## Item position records
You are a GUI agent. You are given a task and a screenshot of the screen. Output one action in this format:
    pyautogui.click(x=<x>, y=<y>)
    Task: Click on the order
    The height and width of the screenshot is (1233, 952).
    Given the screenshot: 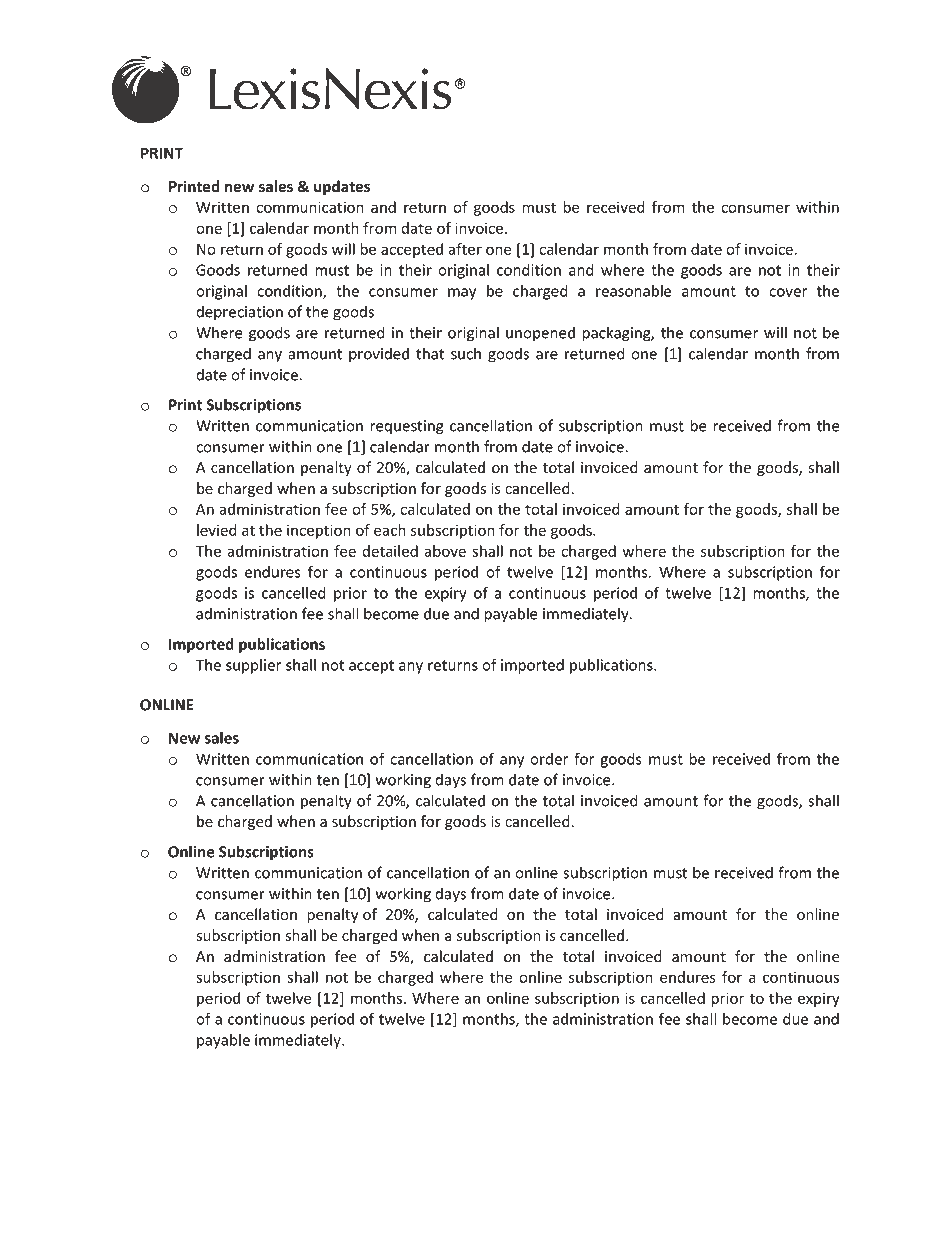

## Instructions to follow
Put each line of the rows above into a Markdown table with the columns No. and Text, numbering the lines in order and dropping any blank lines. Leave the pictures out of your answer.

## Answer to the task
| No. | Text |
|---|---|
| 1 | You are a GUI agent. You are given a task and a screenshot of the screen. Output one action in this format: |
| 2 |     pyautogui.click(x=<x>, y=<y>) |
| 3 |     Task: Click on the order |
| 4 |     The height and width of the screenshot is (1233, 952). |
| 5 |     Given the screenshot:  |